The resignation of Penny Pritzker from one of the seven seats on the Chicago Board of Education was announced late on Thursday, March 14, 2013. As Substance has been the only Chicago news service to have covered every meeting of the Board of Education since Pritzker's first meeting in June 2011 (following her appointment by Mayor Rahm Emanuel), our record is the most comprehensive concerning how her votes and her remarks were typical of the vicious attack on the city's public schools and unions that have been the policy of the Emanuel administration. While it was a droll reality to have one those listed in the Forbes "Billionaires List" (current issue) sitting in front of the people at each month's Board meeting, the strangling of democracy by Pritzker and the rest of the Board members is now as much a matter or record as are Rahm Emanuel's attacks on public service.

Penny Pritzker during her final meeting as a member of the Chicago Board of Education, February 27, 2013. Among her other votes during that meeting was to change the date of the "March" meeting of the Board to April, so the Board could try and avoid the massive protests planned against the 2013 Hit List scheduled for March 27. Substance photo by George N. Schmidt.The announcement confirms what was long suspected, that President Barack Obama, in keeping with his policies against the nation's public institutions and public schools (viz., Arne Duncan and "Race to the Top") will appoint Pritzker to be U.S. Commerce Secretary. Pritzker announced that she was leaving the board, effective immediately, via a resignation letter to Mayor Rahm Emanuel, the Chicago Tribune reported. "I want to thank you for giving me the opportunity to serve the City of Chicago, its children and families, during these last two years," Pritzker wrote. "Education is critical to ensuring every child has an opportunity to succeed, and I wholeheartedly support the work that you are doing to improve Chicago schools." In a statement, Emanuel described Pritzker as "a true leader in her every business, civic and philanthropic endeavor," the Associated Press reported.
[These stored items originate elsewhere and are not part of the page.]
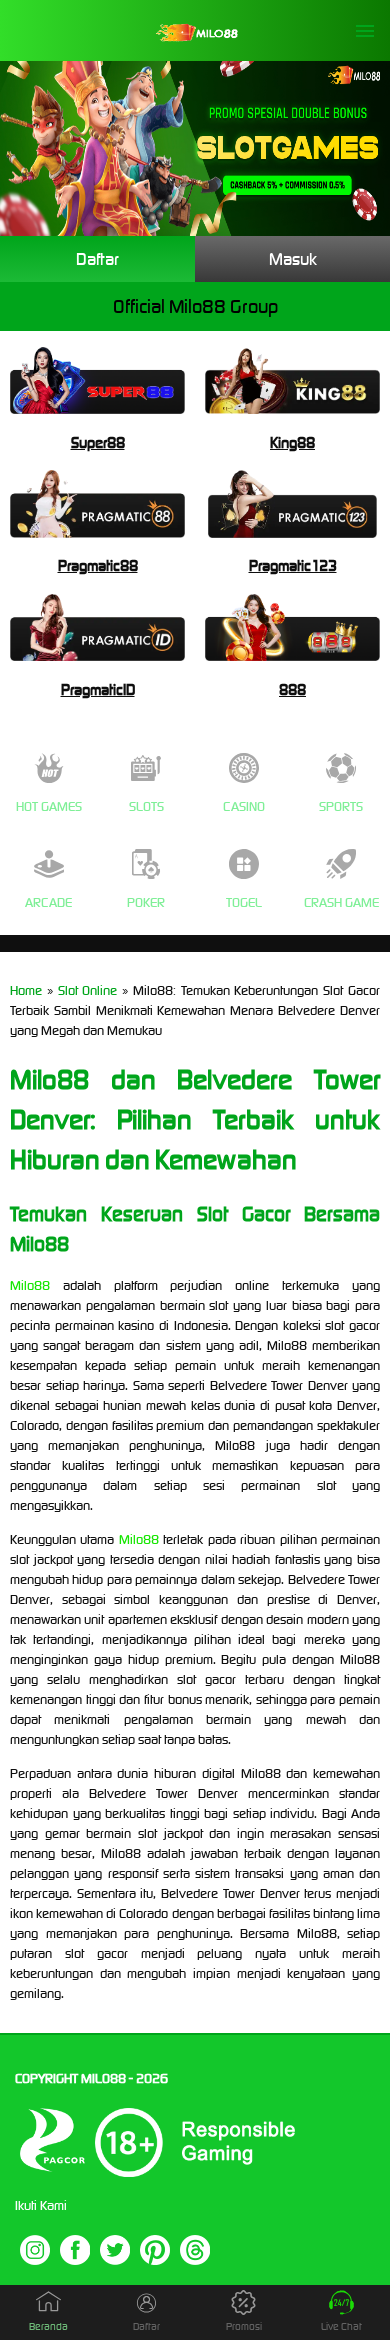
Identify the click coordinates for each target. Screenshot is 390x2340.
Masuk (293, 259)
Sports (341, 806)
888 (292, 689)
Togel (244, 902)
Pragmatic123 (293, 565)
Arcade (48, 902)
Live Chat (341, 2326)
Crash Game (341, 902)
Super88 (98, 442)
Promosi (244, 2326)
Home (26, 990)
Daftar (97, 259)
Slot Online (88, 990)
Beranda (48, 2326)
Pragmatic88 (98, 565)
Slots (146, 806)
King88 (292, 442)
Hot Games (49, 806)
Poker (146, 902)
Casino (244, 806)
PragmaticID (98, 689)
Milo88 (30, 1285)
Not mentioned in the reports as of midnight March 14 - 15 was the fact that Pritzker's votes as a member of the Board of Education supported every ridiculous twist and turn of the policies dictated by Rahm Emanuel from Chicago's City Hall. From the beginning, Pritzker added her lines to the comments by Board members following each Power Point that rendered virtually meaningless the policies of the Board during her 21 months there. Pritzker also joined in every unanimous vote on the Board, whether to repeat the lies that CPS was facing a "fiscal crisis" (June 2011), affirm each new "Officer" of the Board (including Jean Claude Brizard, then Barbara Byrd Bennett as CEOs, despite the fact that neither came from Chicago...). During Board meetings, as Substance reporters and photographers noted, her open hostility to the unions, and especially to Chicago Teachers Union President Karen Lewis, was visible during any remarks by Lewis to the Board, not matter how conciliatory Lewis tried to be. Pritzker was caught on camera more than once literally snarling as Lewis spoke, whether the topic was the Chicago needed to plan carefully for the Longer School Day, or the problems that ultimately led to the first CTU strike in a quarter century.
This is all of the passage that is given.